Yes, he made mistakes, especially in his belated willingness to face up to the mendacity of his opposition. Even so, Obama has proved himself the most consequential liberal president since Franklin Roosevelt. It’s not only passing health-care reform, saving the economy and the auto industry, and rationalizing relations with Cuba and Iran. It’s that he did so while leaving the country with a 4.6 percent unemployment rate, a 3.9 percent wage-growth rate, and one of the longest-lasting economic expansions on record. Then there’s the tone he set. As a rhetorician, he was a peer to FDR and John F. Kennedy. As an executive, he presided over eight years without a hint of genuine scandal. And he did all this while facing a nihilist opposition reinforced by a feckless media establishment that refused to make the most elementary distinctions between truth and falsehood. Was the president born in Kenya? Is he a Muslim? Satan himself? Who can say? Just so long as we give “both sides” a chance to make their case.
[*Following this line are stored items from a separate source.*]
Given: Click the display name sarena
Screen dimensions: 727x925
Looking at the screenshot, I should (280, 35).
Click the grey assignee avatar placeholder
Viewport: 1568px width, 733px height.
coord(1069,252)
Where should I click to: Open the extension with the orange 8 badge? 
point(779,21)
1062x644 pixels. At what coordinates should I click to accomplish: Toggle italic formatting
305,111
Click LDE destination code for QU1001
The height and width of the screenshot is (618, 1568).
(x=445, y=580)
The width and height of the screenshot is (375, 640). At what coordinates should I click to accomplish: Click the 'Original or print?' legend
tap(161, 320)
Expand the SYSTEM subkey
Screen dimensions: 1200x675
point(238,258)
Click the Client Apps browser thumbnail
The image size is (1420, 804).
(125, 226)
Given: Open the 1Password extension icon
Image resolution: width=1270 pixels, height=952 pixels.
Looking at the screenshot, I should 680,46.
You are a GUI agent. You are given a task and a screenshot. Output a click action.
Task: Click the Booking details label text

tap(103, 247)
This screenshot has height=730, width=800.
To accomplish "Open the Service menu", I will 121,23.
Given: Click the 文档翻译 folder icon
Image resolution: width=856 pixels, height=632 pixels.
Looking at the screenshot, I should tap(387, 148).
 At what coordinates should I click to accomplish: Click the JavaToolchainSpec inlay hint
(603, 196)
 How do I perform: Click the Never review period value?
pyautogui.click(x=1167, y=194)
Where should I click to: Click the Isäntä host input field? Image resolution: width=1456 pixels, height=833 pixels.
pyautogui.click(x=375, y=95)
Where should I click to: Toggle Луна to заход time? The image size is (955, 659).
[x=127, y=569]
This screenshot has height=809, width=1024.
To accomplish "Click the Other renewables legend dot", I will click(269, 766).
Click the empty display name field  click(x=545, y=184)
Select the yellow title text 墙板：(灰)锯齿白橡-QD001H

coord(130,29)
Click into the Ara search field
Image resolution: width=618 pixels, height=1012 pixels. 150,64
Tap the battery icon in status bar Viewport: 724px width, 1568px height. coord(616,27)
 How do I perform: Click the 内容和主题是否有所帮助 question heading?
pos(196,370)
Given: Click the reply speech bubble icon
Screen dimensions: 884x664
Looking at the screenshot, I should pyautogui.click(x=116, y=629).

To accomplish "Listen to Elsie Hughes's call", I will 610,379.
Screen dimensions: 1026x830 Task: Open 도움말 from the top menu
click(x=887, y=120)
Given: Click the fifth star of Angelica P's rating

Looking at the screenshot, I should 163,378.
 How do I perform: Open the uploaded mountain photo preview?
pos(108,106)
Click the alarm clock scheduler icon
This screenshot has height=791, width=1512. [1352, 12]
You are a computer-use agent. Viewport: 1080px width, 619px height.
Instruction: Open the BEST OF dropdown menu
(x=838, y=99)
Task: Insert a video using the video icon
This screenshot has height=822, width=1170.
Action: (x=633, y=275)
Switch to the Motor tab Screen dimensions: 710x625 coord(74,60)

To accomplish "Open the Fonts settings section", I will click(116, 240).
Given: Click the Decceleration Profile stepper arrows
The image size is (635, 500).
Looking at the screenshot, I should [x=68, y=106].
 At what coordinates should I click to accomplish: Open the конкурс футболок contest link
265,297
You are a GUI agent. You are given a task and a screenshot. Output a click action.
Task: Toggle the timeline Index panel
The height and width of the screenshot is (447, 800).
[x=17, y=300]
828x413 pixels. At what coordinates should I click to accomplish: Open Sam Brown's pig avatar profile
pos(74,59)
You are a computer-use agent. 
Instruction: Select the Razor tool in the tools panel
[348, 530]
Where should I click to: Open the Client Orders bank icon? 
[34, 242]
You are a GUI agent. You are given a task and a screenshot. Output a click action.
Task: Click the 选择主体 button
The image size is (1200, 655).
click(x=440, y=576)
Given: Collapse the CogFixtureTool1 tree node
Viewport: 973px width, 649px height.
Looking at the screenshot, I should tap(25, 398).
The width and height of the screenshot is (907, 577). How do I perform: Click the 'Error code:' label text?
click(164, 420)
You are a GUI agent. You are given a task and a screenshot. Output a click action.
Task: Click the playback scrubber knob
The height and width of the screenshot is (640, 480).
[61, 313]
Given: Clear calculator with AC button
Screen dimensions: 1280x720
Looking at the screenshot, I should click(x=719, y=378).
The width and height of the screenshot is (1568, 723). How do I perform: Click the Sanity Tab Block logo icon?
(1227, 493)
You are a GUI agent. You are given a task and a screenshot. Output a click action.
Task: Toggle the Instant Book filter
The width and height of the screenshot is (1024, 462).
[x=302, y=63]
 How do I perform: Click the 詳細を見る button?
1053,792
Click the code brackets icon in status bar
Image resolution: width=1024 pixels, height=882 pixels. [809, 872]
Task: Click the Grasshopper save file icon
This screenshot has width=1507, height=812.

We know now that Obama’s appeal to the better angels of our nature did not, ultimately, succeed. The millions of onetime Obama voters who opted for Trump over Clinton chose an ignorant, ill-informed, racist, ethnocentric, dishonest, kleptocratic misogynist rather than the perfectly reasonable successor Obama had anointed. That’s their right. We can talk about why they made that decision. But there’s one factor that has gone overlooked in the election postmortems: the establishment media’s resentment of Obama’s thoughtfulness, his penchant for prudence and deliberation before embarking on any significant course of action. This stigmatization of intellect, I’d argue, helped pave the way for the monstrous manifestation of masculine id now poised to replace him.

An early clue as to what lay in store for Obama came during a press conference in March 2009, when Ed Henry of CNN (now of Fox News) demanded to know why Andrew Cuomo, then New York’s attorney general, was acting angrier about AIG’s bonus payments than the president himself. Instead of immediately lashing out, Henry complained, the president had “waited a few days.” As Obama tried to explain his thinking, Henry repeated his complaint: “Why did you wait days to come out and express that outrage?… It took you days to come public…. Why did it take so long?” Obama tried again: “Well, it took us a couple of days because I like to know what I’m talking about before I speak.” It was exactly what a sensible person would want the president to do. But it was anathema to our sensation-seeking press corps, which could not have cared less about policy and instead demanded action regardless of the consequences.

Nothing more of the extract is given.